# Thoughts on this sign?



## TheCream (Mar 19, 2009)

Relatively new (I think it's been up for a month or two) in Athens along campus.










Am I the only one who would never consider a goldfish "common" in the Hocking River? I think it's borderline having saugeye on there. Sauger, sure...but saugeye?


----------



## 9Left (Jun 23, 2012)

They're saying that there are no species of catfish that are common in that river? No largemouth bass? No carp? 
I tried to zoom in a little bit and I don't see anything That would suggest the ODNR was a part of this....I'm guessing it was some sort of project from college kids…?


----------



## TheCream (Mar 19, 2009)

9Left said:


> They're saying that there are no species of catfish that are common in that river? No largemouth bass? No carp?
> I tried to zoom in a little bit and I don't see anything That would suggest the ODNR was a part of this....I'm guessing it was some sort of project from college kids…?


It's supposedly "10 common fish" and (I think) not supposed to be "the 10 most common fish." But still. Yes, I tend to think high school/college freshman project work.


----------



## 9Left (Jun 23, 2012)

Me too… But still… I agree with you… Who in the world would've thought a common goldfish?


----------



## Dragline (Nov 26, 2007)

Keep in mind someone who probably knows nothing about the river or fishing was given the task of coming up with a sign. 
There was funding available and tax money to spend. LOL


----------



## EnonEye (Apr 13, 2011)

Fishes? I thought "fish" was plural???


----------



## Buck-Eye (Jul 9, 2008)

Every fisherman from Ohio should own a copy. Fishes of Ohio by Milton B Trautman.


----------



## Bprice1031 (Mar 13, 2016)

Buck-Eye said:


> Every fisherman from Ohio should own a copy. Fishes of Ohio by Milton B Trautman.


I have a copy.


----------



## creekcrawler (Oct 5, 2004)

Buck-Eye said:


> Every fisherman from Ohio should own a copy. Fishes of Ohio by Milton B Trautman.

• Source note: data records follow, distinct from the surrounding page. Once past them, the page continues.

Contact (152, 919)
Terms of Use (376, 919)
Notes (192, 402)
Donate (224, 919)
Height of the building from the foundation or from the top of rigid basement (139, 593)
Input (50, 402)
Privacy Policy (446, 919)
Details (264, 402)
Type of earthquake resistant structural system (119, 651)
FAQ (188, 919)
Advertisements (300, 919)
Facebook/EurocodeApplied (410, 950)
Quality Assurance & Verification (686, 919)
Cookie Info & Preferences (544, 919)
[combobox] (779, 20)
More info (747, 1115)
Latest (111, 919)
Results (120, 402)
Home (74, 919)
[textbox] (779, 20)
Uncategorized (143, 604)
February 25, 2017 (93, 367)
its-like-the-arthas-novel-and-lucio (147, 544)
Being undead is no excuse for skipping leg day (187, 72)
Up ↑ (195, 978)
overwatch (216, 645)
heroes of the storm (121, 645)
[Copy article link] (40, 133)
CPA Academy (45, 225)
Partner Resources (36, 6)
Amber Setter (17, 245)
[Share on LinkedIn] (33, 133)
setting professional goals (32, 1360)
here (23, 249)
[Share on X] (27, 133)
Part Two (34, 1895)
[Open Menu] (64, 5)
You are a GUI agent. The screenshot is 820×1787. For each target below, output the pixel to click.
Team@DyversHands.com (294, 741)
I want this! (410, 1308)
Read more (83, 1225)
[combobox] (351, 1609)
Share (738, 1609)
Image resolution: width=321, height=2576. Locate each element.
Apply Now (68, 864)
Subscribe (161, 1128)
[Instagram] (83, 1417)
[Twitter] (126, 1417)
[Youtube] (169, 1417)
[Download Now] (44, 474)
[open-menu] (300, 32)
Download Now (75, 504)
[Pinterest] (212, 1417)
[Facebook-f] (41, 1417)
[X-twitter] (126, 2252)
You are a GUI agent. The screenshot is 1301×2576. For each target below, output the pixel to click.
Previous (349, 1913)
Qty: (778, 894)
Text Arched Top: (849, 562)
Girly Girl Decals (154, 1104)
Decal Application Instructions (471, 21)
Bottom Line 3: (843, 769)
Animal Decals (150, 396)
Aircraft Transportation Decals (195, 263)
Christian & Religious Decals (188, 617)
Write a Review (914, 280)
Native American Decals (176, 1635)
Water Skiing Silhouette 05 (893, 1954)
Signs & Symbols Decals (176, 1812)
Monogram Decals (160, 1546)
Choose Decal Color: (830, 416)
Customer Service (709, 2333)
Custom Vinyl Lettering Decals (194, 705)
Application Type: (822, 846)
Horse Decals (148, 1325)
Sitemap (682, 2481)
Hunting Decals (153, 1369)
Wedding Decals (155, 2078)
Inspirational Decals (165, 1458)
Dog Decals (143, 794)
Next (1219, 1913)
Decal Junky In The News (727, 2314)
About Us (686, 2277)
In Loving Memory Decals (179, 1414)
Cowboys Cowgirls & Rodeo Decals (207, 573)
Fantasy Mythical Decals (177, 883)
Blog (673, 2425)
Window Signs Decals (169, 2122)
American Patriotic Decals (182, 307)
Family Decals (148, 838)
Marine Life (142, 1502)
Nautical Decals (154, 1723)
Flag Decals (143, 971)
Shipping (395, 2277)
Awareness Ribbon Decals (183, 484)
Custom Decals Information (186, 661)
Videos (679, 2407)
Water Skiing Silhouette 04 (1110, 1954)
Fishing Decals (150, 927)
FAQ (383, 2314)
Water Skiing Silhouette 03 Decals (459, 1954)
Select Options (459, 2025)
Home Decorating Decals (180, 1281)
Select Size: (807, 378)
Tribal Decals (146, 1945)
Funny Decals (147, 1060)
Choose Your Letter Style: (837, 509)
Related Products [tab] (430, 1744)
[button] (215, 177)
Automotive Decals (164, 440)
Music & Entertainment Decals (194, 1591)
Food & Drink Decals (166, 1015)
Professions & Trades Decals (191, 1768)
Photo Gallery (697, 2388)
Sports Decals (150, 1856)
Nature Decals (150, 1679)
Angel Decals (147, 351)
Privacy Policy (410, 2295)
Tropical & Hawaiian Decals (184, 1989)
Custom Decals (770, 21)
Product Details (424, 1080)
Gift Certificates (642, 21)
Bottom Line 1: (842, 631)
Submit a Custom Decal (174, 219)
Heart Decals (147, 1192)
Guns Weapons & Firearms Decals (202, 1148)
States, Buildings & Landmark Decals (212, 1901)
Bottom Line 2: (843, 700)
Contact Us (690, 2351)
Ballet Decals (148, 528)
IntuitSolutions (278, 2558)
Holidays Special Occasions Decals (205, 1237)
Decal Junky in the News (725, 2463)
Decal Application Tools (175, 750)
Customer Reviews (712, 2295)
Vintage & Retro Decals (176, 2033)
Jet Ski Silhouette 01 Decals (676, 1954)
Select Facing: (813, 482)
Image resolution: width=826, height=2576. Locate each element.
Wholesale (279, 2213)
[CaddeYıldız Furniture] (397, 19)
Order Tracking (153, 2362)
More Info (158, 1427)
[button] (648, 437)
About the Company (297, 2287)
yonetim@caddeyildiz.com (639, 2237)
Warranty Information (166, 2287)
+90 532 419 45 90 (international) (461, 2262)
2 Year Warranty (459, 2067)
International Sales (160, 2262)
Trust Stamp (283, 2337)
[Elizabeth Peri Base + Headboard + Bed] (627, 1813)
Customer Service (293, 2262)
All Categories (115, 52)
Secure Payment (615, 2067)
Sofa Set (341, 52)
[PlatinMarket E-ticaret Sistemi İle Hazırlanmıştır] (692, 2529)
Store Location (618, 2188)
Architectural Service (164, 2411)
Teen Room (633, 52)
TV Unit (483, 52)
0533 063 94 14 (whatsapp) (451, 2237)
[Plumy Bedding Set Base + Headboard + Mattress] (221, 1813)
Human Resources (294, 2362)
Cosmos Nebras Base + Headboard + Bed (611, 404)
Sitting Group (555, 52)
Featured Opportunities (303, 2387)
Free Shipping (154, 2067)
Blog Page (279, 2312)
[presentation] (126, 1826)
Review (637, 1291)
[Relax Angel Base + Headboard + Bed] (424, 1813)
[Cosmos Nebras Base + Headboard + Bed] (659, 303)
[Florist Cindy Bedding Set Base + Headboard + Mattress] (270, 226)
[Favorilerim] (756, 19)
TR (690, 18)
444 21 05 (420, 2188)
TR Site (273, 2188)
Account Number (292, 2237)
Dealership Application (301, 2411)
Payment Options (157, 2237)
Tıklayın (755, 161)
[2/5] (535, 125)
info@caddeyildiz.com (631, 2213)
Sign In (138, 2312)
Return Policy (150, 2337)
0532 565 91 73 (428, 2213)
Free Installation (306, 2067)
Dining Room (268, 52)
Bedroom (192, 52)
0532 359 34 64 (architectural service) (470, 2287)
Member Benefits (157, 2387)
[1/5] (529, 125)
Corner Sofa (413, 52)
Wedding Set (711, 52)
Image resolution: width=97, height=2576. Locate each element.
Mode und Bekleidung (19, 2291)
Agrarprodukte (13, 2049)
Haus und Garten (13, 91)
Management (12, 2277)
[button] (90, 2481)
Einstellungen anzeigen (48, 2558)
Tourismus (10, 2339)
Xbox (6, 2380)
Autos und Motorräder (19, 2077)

I have that for sure. but I also picked up a new one Ohio U. issued last year.
Can't remember the name of it, it was a bit costly, but the color plates are amazing.


----------



## Fishin365 (Feb 3, 2009)

EnonEye said:


> Fishes? I thought "fish" was plural???


Fish...more than 1 fish present (any species)
Fishes...more than 1 species present


----------



## Bass Assasin Slaton (May 22, 2011)

9Left said:


> They're saying that there are no species of catfish that are common in that river? No largemouth bass? No carp?
> I tried to zoom in a little bit and I don't see anything That would suggest the ODNR was a part of this....I'm guessing it was some sort of project from college kids…?


they should have consulted us lol


----------



## Dragline (Nov 26, 2007)

Saltfork has a posted sign (Dam Launch) with requests for information from fishermen to fill out a questionaire sheet and send in about the Saugeye fishing in the lake. Do they read posts on this web site ??? Wow would that help them.
Answer is - these fish seem not to even be in the lake. Saltfork is like the dead sea.


----------



## chevyjay (Oct 6, 2012)

Buck-Eye said:


> Every fisherman from Ohio should own a copy. Fishes of Ohio by Milton B Trautman.


it is or was sold at the hocking technical college bookstore. also noticed rock bass not listed.


----------



## BuckeyeCrappie1965 (Jul 15, 2019)

Nothing I would want to consume....LOL


----------